Getting Started with py-turboquant
Install via pip from GitHub source, as no PyPI release exists:
pip install git+https://github.com/RyanCodrai/py-turboquant.git
# or clone and pip install -e .
Generate a sample index:
from turboquant import TurboQuantIndex
import numpy as np
# Dummy 1536-dim vectors
vectors = np.random.rand(100000, 1536).astype(np.float32)
query = np.random.rand(1, 1536).astype(np.float32)
index = TurboQuantIndex(dim=1536, bit_width=4)
index.add(vectors)
scores, indices = index.search(query, k=64)
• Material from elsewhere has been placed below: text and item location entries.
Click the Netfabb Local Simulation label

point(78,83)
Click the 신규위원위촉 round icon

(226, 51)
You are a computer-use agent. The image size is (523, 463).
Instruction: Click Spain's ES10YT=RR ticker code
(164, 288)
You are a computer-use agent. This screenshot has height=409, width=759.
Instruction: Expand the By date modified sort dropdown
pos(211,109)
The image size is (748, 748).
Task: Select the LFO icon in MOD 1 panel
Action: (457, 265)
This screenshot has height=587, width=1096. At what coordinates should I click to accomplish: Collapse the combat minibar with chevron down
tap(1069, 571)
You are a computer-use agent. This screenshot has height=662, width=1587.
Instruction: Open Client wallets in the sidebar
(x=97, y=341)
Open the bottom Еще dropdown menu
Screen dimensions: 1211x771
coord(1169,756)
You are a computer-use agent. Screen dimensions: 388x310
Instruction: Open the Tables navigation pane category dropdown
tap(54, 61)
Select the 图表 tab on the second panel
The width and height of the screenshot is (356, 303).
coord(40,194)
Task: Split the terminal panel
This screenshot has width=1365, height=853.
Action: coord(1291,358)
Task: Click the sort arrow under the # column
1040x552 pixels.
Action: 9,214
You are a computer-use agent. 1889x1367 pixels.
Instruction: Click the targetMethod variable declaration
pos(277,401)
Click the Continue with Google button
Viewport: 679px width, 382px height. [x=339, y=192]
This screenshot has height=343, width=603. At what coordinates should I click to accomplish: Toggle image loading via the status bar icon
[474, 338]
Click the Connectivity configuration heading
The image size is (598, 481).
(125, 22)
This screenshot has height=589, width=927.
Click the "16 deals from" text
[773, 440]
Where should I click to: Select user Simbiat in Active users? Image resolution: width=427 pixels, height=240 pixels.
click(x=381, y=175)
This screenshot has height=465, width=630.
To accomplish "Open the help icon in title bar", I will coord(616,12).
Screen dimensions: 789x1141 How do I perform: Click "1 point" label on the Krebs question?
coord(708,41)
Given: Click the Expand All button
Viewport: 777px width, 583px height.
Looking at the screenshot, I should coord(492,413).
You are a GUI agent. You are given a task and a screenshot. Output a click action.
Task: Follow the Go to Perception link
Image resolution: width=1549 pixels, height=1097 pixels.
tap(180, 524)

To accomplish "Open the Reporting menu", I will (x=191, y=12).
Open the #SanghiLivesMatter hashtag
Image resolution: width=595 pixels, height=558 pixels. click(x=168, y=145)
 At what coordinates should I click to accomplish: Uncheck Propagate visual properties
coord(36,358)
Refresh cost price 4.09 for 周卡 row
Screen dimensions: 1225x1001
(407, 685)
print(indices.shape) # (1, 64)
index.write('dbpedia.tq')
This builds an index in seconds (no training), queries at 0.2-3ms depending on mode/hardware, outputting top-64 matches. Tune bit_width=2 for max compression. Load persists codes for reuse; verify recall on DBpedia subsets via benchmark.py. No config files—params are API-only.
Verdict
py-turboquant is the strongest option for ML engineers on ARM needing instant, memory-efficient ANN search on 100K embedding datasets when training overhead kills prototyping speed. Its SIMD kernels deliver FAISS-level performance at 8-16x compression with zero index time. Use it over FAISS for Mac workflows, but switch for x86 scale.